My (maternal) grandmother, God rest her soul, was enamored of the past. I never understood why. It was, after all, in Ye Olden Days when a horse killed her father with a kick to the head. (I’m told the horse was very sad, but much good that did my great-grandfather.) It was also Ye Olden Days when she had the polio that would wreck her health and her body for the rest of her life. And, of course, it was Ye Olden Days when she lived on a farm in Oregon (which deserves its own giant Asterisks) with no indoor plumping, but a massive, mutli-hole outhouse. I’m very fond of indoor plumbing, and I’m terribly uninterested in living in Ye Olden Days.

The Oregon Asterisks brings up another side of history that some of us (that is, my fellow white people) like to forget: white supremacist violence. Oregon was set up as a strange white supremacist haven out West, the equivalent of an entire sundown state. Oregon lawmakers were at it even before they got statehood, and enshrined racism in their new state constitution. They were, of course, hardly alone. Chicago’s history runs with blood, and so does every other city’s in this country. (And that’s even before we talk about redlining, and all the ways in which laws are used as weapons against our fellow Americans.)

Despite Oregon’s attempts, despite our whitewashing, despite the KKK, the past was never all white. It was never all male, either, nor all straight—but we far too often forget its diversity. I’m a woman, neurodiverse, with terrible lungs, in chronic pain, and I wouldn’t have made it too far in Ye Olden Days. I mean, even if I’d managed to survive (which is questionable), I never would have owned myself—unless, somehow, I could turn into Aunt March, and be an ill-tempered wealthy old lady in my fancy mansion, epitomizing the Crone. (In a way, Aunt March was living the dream. Also, she has a lot in common with my paternal grandmother. I think they would have hated each other.)
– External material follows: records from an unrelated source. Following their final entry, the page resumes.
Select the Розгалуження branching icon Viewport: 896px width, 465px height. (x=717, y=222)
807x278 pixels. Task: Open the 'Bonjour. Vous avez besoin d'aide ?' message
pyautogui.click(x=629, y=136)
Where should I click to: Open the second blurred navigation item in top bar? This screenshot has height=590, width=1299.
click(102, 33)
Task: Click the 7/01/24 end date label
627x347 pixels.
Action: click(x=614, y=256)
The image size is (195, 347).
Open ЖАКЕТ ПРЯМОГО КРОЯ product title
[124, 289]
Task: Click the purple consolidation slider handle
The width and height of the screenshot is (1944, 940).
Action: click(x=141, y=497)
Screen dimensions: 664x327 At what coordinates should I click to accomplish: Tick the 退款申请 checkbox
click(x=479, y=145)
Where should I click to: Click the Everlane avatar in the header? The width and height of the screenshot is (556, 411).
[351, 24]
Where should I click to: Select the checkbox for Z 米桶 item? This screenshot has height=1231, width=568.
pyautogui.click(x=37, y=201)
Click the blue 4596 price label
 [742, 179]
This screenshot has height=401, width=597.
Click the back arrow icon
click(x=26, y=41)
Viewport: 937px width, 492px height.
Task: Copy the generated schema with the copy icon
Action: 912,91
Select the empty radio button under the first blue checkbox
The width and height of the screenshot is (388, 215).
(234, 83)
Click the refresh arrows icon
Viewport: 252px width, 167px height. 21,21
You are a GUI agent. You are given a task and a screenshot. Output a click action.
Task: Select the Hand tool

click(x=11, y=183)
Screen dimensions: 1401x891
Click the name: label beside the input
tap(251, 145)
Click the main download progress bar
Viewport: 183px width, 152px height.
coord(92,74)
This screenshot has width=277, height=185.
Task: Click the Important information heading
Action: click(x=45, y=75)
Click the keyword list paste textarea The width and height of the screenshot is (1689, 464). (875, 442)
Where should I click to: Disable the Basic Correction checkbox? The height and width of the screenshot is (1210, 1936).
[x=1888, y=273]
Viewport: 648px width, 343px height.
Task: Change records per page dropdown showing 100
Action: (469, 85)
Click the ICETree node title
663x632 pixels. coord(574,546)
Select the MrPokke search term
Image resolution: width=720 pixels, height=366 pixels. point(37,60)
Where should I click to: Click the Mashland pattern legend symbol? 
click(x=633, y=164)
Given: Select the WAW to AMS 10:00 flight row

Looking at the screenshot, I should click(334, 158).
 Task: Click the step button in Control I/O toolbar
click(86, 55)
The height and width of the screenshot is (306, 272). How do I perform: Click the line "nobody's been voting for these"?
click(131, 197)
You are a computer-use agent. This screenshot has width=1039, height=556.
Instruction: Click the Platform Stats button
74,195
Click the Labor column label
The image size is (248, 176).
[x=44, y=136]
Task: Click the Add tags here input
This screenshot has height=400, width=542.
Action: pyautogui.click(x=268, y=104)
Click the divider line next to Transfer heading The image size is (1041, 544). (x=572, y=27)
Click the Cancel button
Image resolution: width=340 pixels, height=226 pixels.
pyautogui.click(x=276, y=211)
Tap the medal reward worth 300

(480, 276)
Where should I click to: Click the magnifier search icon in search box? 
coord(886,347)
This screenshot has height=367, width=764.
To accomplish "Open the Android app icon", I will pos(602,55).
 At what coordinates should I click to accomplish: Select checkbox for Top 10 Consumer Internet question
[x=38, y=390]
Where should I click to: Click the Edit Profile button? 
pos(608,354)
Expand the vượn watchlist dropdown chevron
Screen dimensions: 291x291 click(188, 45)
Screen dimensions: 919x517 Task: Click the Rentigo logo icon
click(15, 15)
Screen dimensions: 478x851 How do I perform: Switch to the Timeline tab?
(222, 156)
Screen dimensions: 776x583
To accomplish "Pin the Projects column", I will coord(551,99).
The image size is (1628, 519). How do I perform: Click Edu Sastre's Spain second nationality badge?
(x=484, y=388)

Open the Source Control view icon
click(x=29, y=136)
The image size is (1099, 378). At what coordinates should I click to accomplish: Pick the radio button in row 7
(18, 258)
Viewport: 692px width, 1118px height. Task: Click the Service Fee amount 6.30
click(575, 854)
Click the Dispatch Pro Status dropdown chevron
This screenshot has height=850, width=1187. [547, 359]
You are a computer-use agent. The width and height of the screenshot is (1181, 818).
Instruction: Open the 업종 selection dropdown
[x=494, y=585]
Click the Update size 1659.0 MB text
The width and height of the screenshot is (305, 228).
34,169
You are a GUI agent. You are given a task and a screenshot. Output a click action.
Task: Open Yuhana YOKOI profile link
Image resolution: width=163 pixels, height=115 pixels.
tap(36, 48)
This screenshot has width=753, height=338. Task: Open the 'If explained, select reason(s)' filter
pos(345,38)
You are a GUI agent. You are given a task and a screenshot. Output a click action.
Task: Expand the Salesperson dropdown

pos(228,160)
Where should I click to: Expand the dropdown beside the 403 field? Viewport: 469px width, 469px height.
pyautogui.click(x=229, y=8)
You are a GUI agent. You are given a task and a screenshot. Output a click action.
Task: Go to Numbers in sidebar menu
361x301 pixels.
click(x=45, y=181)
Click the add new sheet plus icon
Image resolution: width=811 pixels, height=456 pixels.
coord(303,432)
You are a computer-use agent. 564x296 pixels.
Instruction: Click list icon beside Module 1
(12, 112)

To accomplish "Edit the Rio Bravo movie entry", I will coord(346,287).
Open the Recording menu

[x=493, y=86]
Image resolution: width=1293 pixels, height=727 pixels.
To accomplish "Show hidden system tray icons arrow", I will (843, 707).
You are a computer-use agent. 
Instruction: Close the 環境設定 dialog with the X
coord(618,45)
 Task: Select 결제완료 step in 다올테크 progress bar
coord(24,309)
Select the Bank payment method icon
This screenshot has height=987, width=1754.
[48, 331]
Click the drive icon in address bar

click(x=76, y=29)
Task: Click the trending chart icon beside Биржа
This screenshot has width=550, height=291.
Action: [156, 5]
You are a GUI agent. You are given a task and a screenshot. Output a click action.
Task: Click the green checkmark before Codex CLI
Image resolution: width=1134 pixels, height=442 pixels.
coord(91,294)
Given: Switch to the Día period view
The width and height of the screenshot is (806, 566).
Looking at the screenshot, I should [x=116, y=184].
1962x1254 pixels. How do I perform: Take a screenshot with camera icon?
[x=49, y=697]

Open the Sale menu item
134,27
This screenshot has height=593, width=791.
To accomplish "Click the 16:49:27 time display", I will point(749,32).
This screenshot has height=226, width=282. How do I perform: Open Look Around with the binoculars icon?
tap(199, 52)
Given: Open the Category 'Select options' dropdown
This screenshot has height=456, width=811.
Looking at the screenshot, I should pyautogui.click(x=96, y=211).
I read historical fiction, and love it. I devour history: the greatest tragedy ever written, it is, full of triumph and so much despair, bleeding and weeping into the present, where we must stand together to attempt to build something better, brighter, bigger: something that encompasses far more of us than have been included in Ye Olden Days. But would I ever want to live in the past? Oh, God. Never.